Tennis legend Martina Navratilova and former NBA player Jason Collins have urged world sports bodies like the International Olympic Committee to show more support for homosexual athletes.
"The IOC needs to stand up better for their athletes quite frankly," Navratilova told reporters here yesterday. "It's (also) what happens after, and it's not just one country, it's many countries."
The two sporting icons added their voices to the UN's campaign to counter homophobic violence and discrimination.
"Nobody is talking about, for example, Qatar, where the World Cup is going to be, homosexual activity is punishable by a jail term there," the openly gay former tennis star said, referring to the 2022 FIFA World Cup of soccer.
Responding to questions about the upcoming Olympic and Paralympic Games in Sochi, Russia, where some have criticised authorities for an aggressive stance towards sexual minorities, Collins said the focus should be on the local lesbian, gay, bisexual, and transgender (LGBT) community.
"Once the games leave, all those people are still going to be there oppressed," Collins said.
"That's something that isn't right.
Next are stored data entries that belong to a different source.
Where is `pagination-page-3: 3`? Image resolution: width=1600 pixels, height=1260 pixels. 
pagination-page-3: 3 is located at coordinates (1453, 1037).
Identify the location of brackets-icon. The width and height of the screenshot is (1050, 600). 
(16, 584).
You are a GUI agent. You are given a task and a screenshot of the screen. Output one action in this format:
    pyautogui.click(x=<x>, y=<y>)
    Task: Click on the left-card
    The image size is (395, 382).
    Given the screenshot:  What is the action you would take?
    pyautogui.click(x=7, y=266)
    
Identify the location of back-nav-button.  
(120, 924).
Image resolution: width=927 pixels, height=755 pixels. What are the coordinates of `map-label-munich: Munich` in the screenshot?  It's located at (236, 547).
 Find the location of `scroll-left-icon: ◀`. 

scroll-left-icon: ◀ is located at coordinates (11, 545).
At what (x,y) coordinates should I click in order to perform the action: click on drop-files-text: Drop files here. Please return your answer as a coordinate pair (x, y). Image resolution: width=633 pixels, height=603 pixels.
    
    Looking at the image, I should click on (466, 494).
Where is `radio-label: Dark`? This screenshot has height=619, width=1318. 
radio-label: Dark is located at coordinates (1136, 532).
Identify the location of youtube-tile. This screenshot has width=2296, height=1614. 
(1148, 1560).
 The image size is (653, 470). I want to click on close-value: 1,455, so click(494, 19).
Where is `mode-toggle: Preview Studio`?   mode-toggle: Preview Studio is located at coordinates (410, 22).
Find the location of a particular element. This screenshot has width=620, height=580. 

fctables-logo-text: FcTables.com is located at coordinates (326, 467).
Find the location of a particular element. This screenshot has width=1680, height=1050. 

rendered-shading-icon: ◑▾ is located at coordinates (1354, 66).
People should be able to live their lives openly, and not be afraid that if they say or do the wrong thing, just by holding someone's hand in public that they can go to jail."
Navratilova said gays and lesbians "seem to be the last group of people that it's still ok to pick on for whatever reason in whatever way", adding that the abuse ranges from being bullied in school to being denied basic rights, incarcerated or sentenced for acts punishable by death in certain countries.
"Sport and politics are inextricably combined. They go hand in hand," she said urging athletes who are also members of the LGBT community to be more visible.
"Get in their face. Once you're visible, you make it personal."
The dominant tennis player of her time, who came out as a lesbian in 1981, Navratilova attended a special event for Human Rights Day 'Sport comes out against homophobia'.
Collins became the first active male professional athlete in a major North American team sport to come out publicly as gay when he made his announcement in May this year.
In a video message, Secretary-General Ban Ki-moon said the global body denounces all attacks on lesbian, gay, bisexual, transgender or intersex people.
"We oppose all arrests, imprisonments and discrimination they suffer. And we recommit ourselves to building a world of freedom and equality for all," Ban said.
"Sports cut across borders and continents. Games unite people across cultural divides. Professional athletes are heroes to their fans. And when they speak out against prejudice, they are heroes to the United Nations," he added.
More than 76 countries still criminalise consensual adult same-sex relationships, while in many more countries discrimination against LGBT people is widespread, including in the workplace and in the education and health sectors, according to UN figures.